# Grafting cannabis ....



## mainliner (Apr 20, 2015)

Anyone do this on their mother plants with different strains ?
I'v heard it's a complicated process with a not very good success ratio . Idk?

There's an idea that i just thought of where you can air layer two plants together without cutting any off ( the scrapped stems cross each other) and they graft on to each other, then you can cut one off and your left with a different strain on your other plant  ..... If this makes sense 
Like this 






it looks really complicated though !!


----------



## Aboutapound (Apr 20, 2015)




----------



## mainliner (Apr 20, 2015)

Rotflmao!!

i still really don't get it.


anyways whatever sockdude iv opened a thread for you "post reply" button addicts  its in talk 'n' toke .. 

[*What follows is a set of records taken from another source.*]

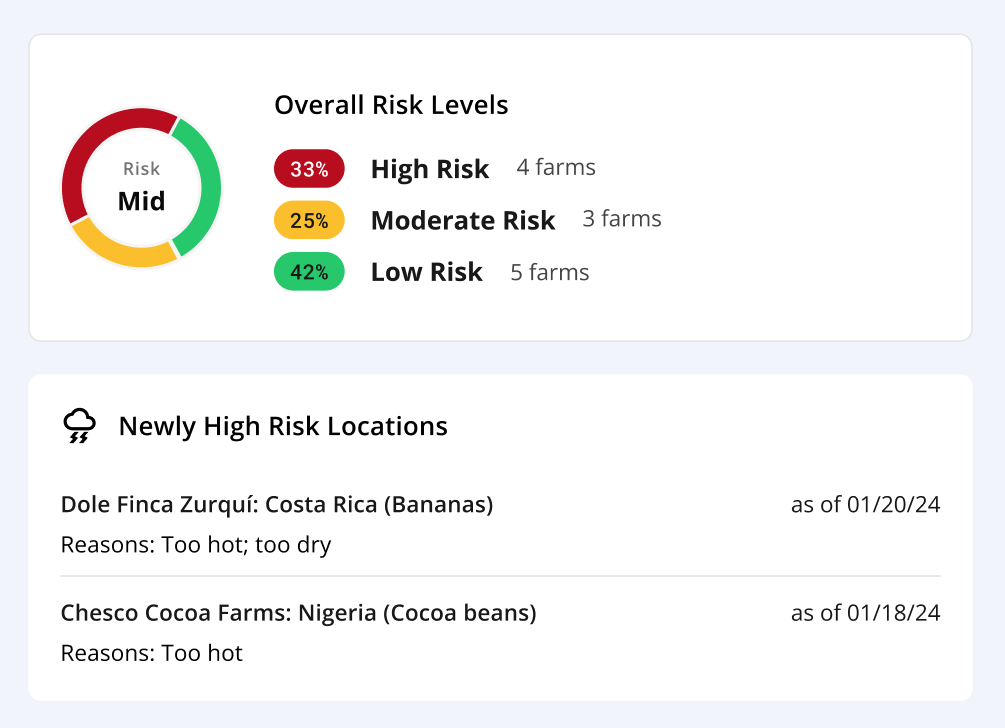Click the as of 01/18/24 date
1005x728 pixels.
[x=865, y=613]
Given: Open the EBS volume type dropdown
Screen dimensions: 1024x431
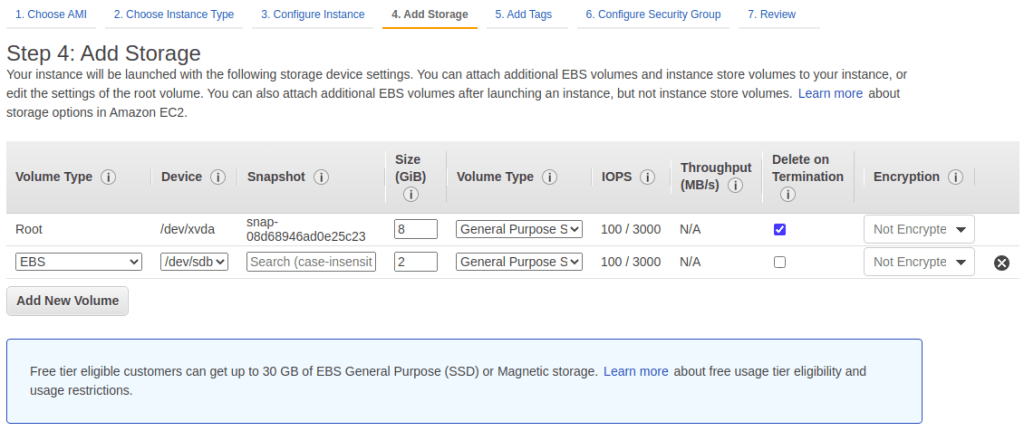Looking at the screenshot, I should click(79, 262).
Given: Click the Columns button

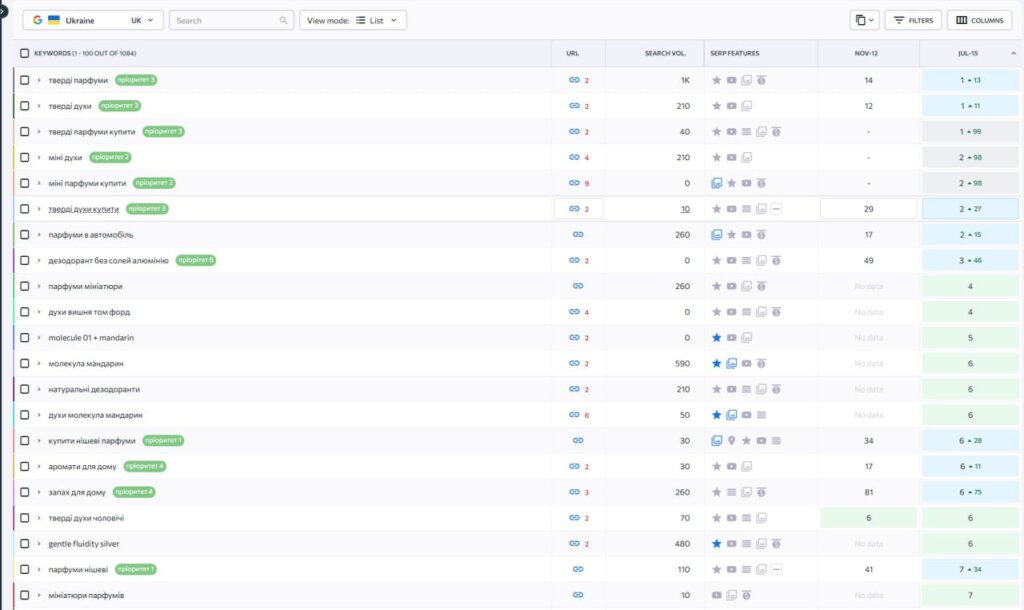Looking at the screenshot, I should pos(979,20).
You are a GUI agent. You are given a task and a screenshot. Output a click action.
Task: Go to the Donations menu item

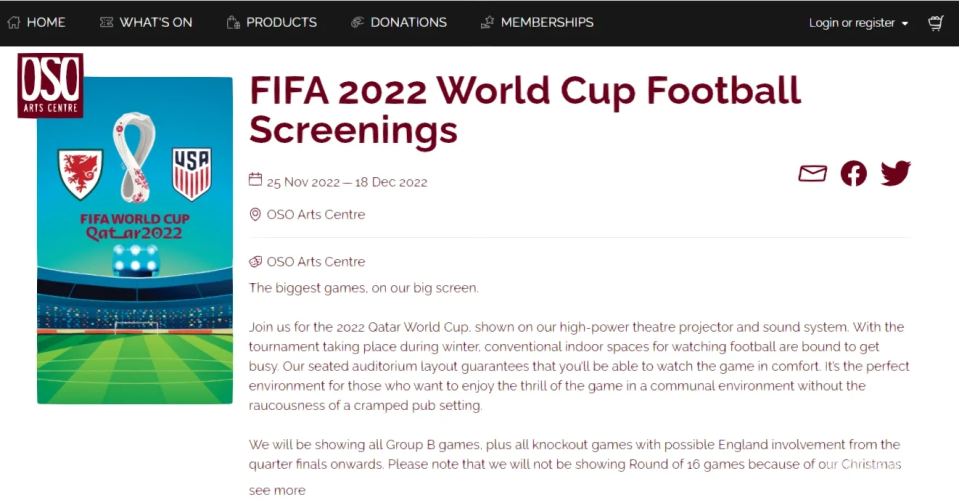408,22
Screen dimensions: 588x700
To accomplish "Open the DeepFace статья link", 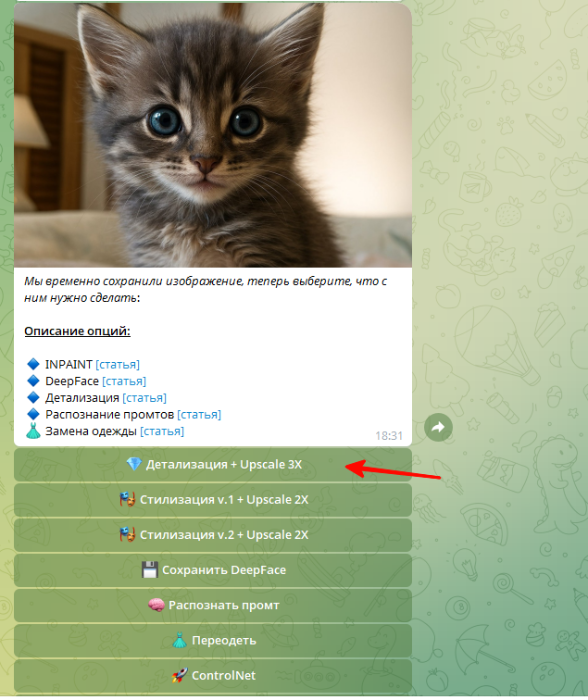I will 124,381.
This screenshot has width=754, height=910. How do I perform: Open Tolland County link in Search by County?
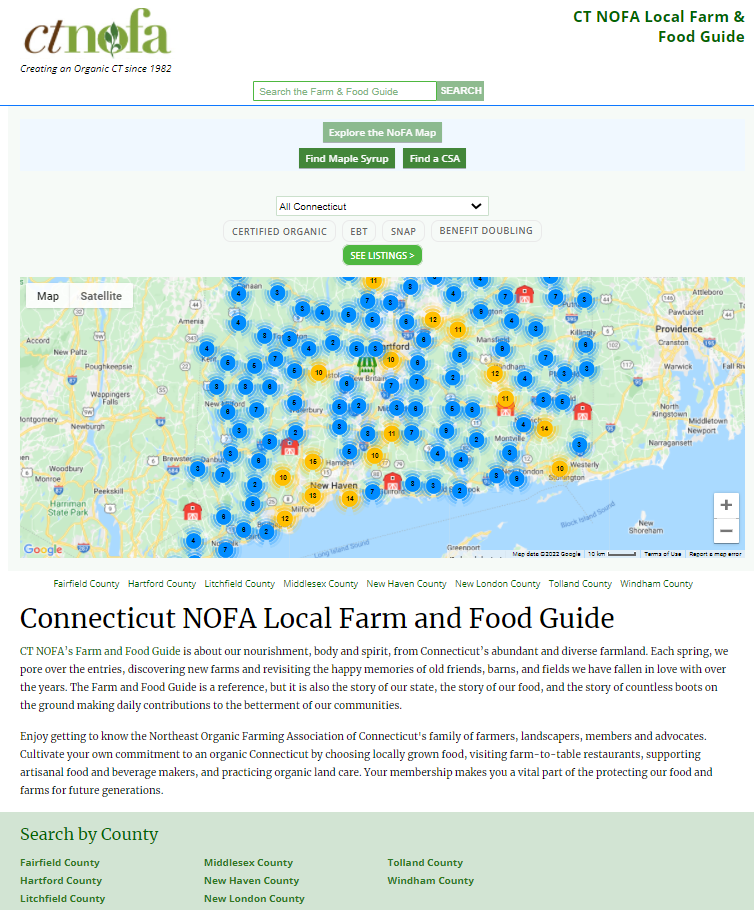pyautogui.click(x=425, y=862)
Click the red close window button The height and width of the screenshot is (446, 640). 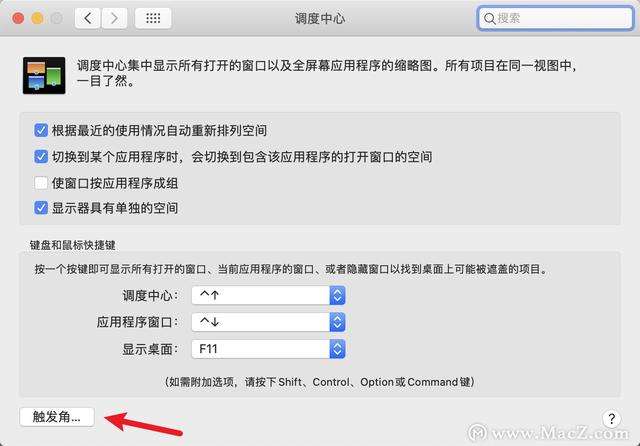[x=18, y=18]
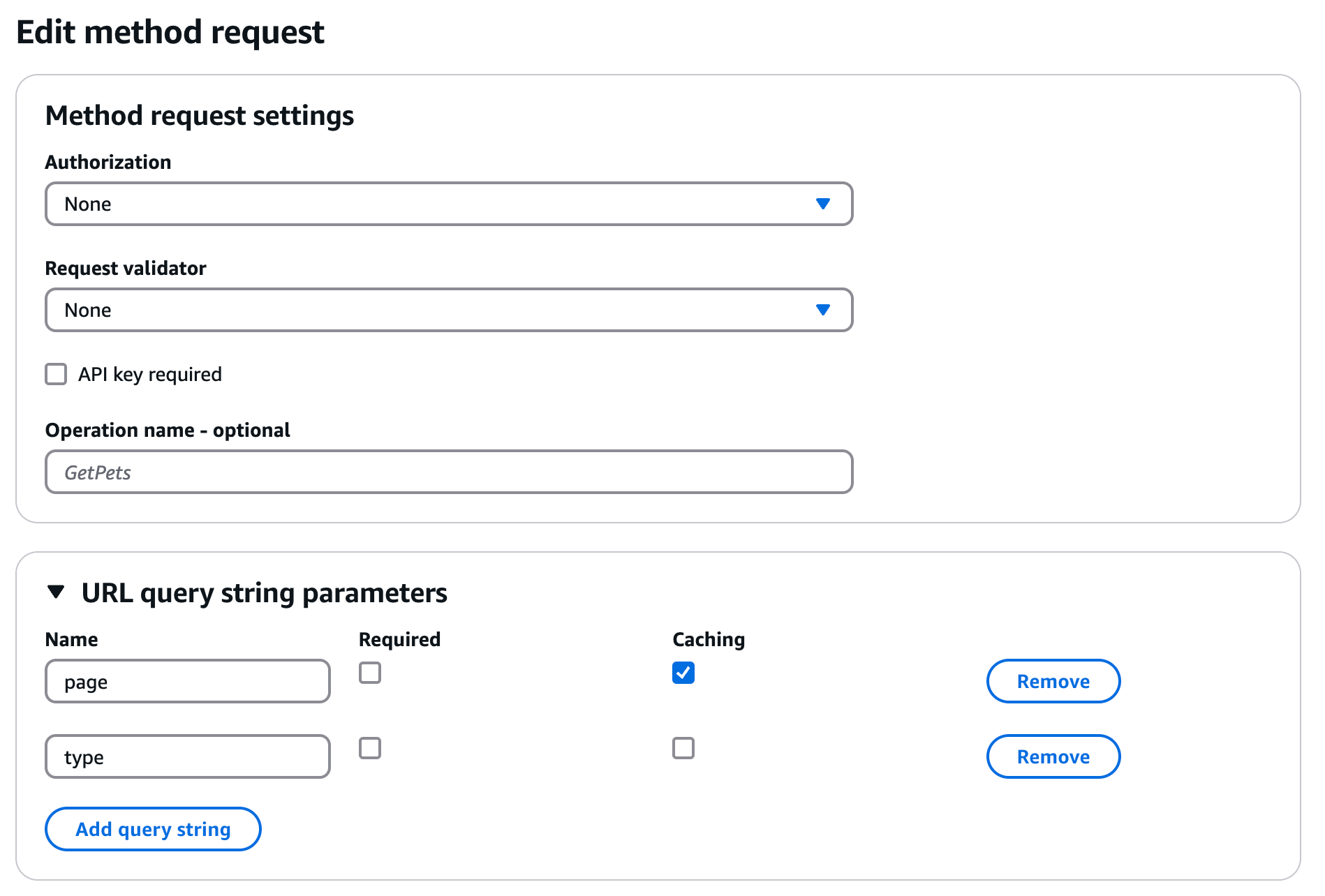Mark the page parameter as Required
Viewport: 1325px width, 896px height.
(x=370, y=673)
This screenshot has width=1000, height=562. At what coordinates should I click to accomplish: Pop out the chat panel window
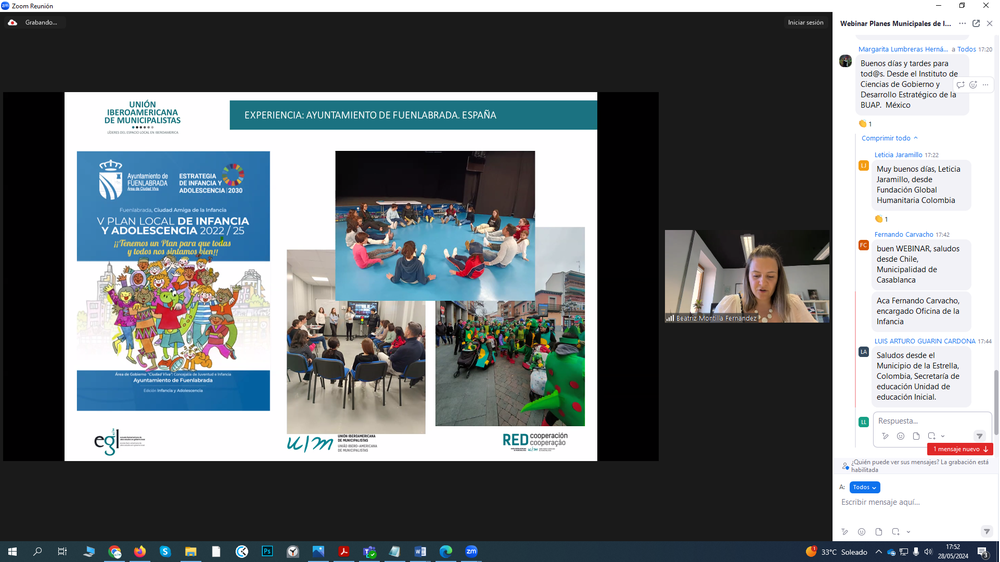(x=976, y=23)
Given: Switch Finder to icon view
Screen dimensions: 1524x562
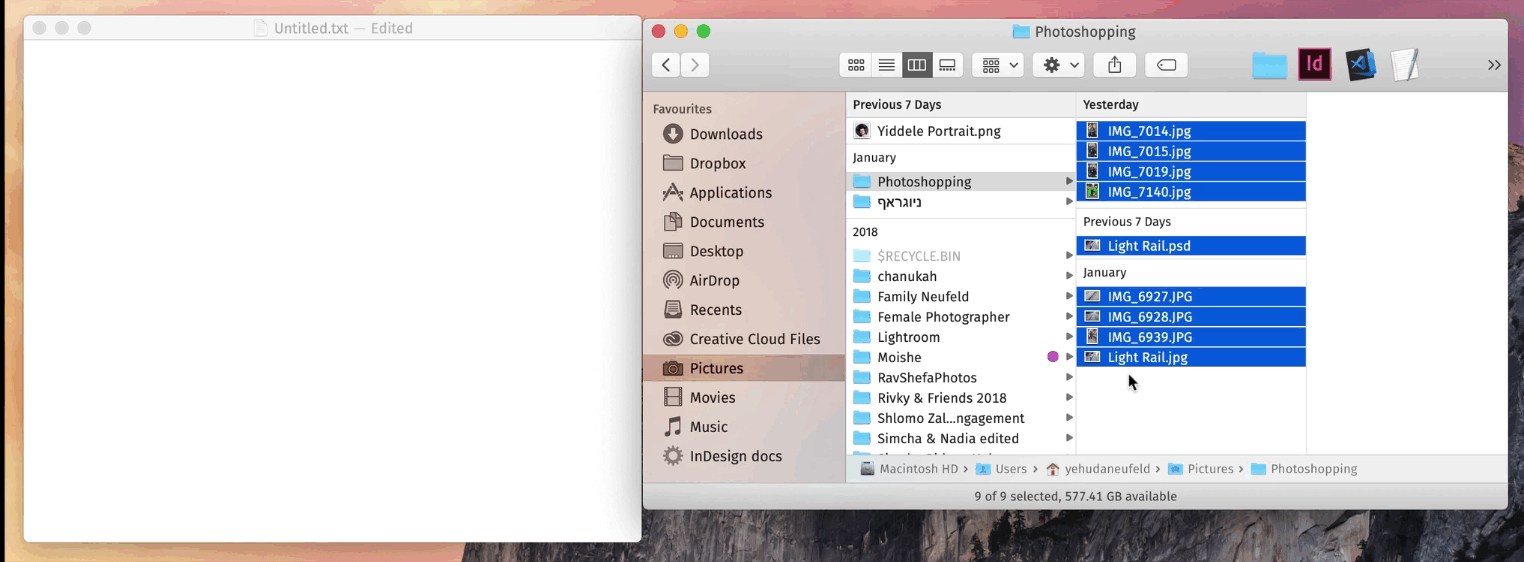Looking at the screenshot, I should pos(856,65).
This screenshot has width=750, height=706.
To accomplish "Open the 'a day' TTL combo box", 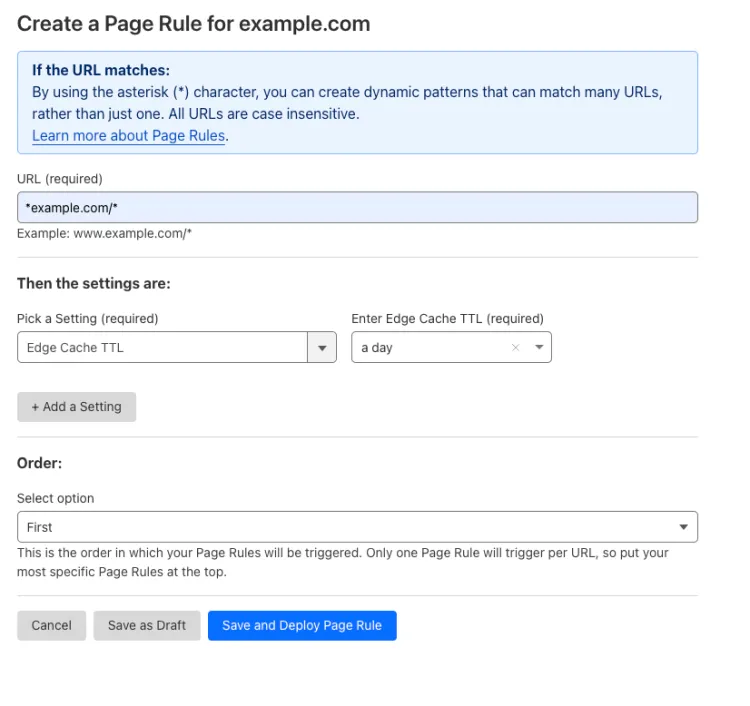I will point(430,348).
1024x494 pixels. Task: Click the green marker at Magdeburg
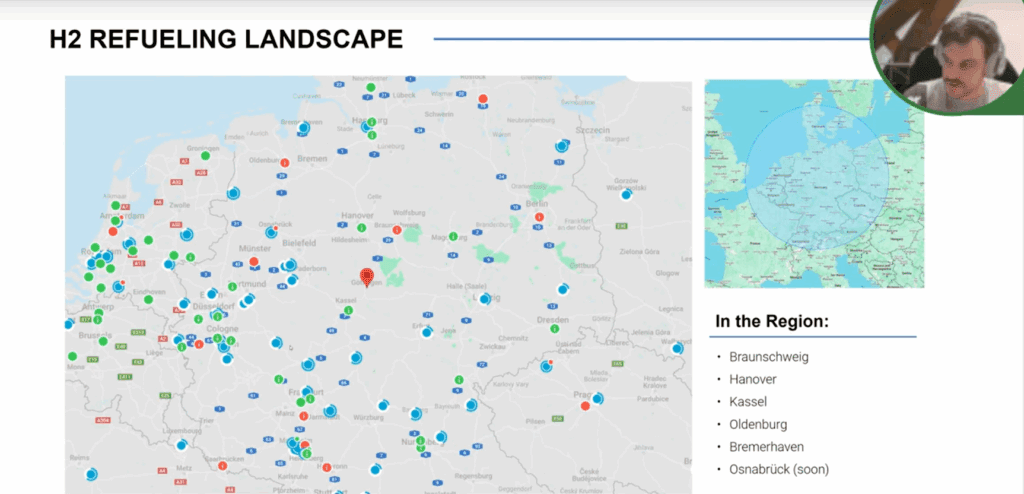click(x=454, y=237)
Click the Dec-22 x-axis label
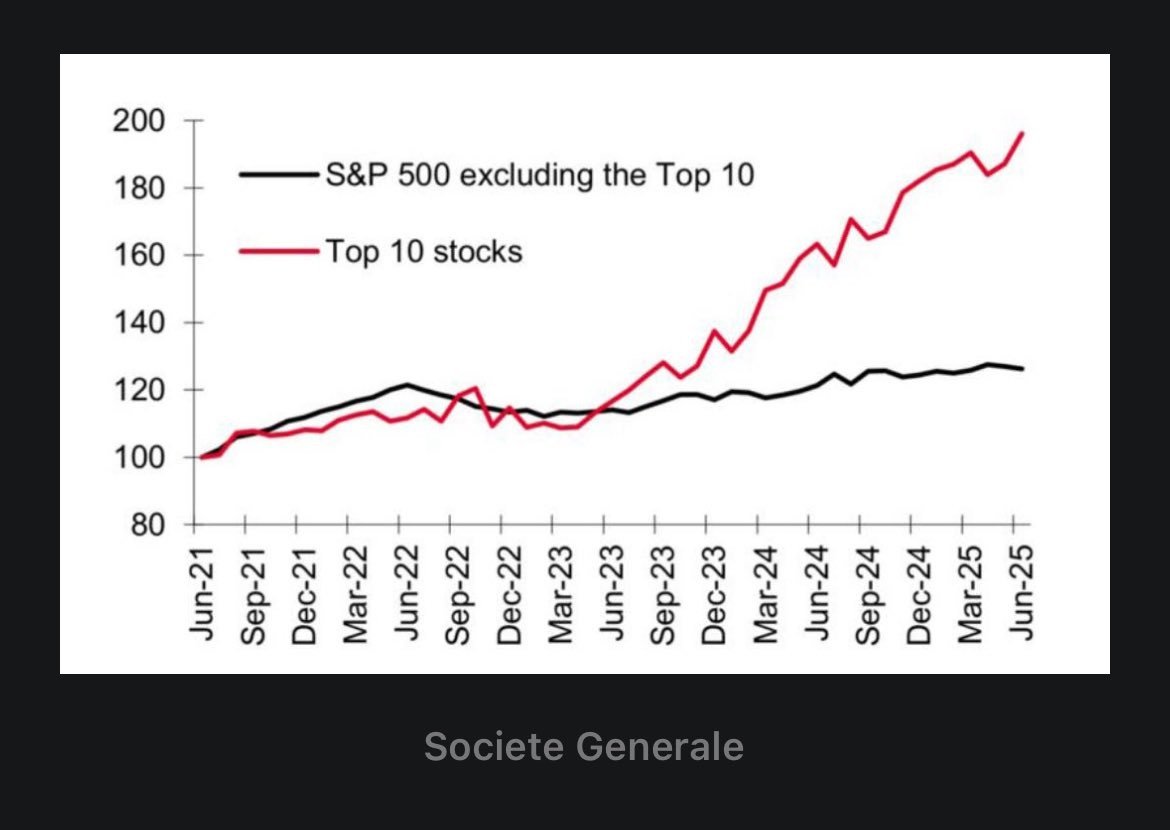The width and height of the screenshot is (1170, 830). (509, 595)
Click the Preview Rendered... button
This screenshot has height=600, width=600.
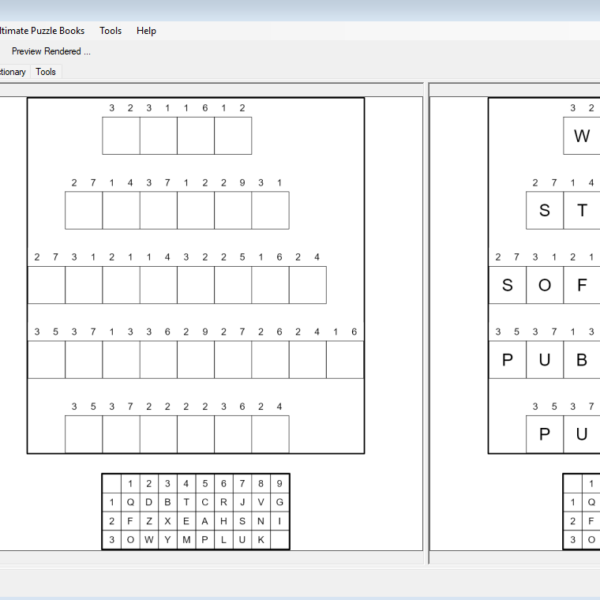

nothing else to say bout the subject ??


----------



## Aeroknow (Apr 20, 2015)

mainliner said:


> Rotflmao!!
> 
> i still really don't get it.
> 
> ...


LMFAO
Too fucking funny


----------



## personal lux (Apr 20, 2015)

Hm...im not sure WHY youd want to graft a cannabis plant? Grafting most any plant like species is possible i assume. such as the 40 fruit stone tree. But the plant wont hybrid itself itll just push out 2 different kinds of bud from each stalk strain that was grafted.


----------



## mainliner (Apr 21, 2015)

personal lux said:


> Hm...im not sure WHY youd want to graft a cannabis plant? Grafting most any plant like species is possible i assume. such as the 40 fruit stone tree. But the plant wont hybrid itself itll just push out 2 different kinds of bud from each stalk strain that was grafted.


 
so you can have a mother plant with different strains on and use it for cuttings


----------



## mainliner (Apr 21, 2015)

its a grafting technique not a breeding one


----------



## willienelson1stgrow (Apr 24, 2015)

I'm gonna try it, why the fuck not. I'm going to graft a female willie nelson, to a male willie nelson stem. Will it turn male or hermi? I'm hoping I can use this awesome stem, I'm going to try drilling a hole inside the male where a node has been cut and then trimming the female node to fit into the male making sure it gets even surfaces of each layers of the stems in contact with eachother..... I just watched a documentary on netfix about grafting nut trees or was it youtube? I don't know but im doing this


----------



## WeedFreak78 (Apr 25, 2015)

I've been wanting to do this for years but haven't had the time. I don't think it would be all that difficult. I've reattached stems/branches that were accidentally broken off, completely, and they reattached to the plant. I don't see why going from one plant to another would be a huge deal. Biggest thing is to have a surgically clean are to work..don't want to introduce pathogens t the wounded area. I've found a light application of B1( superthrive, rooting hormone,etc) at the connection site seems( personal observation, no corroborating data) to speed healing.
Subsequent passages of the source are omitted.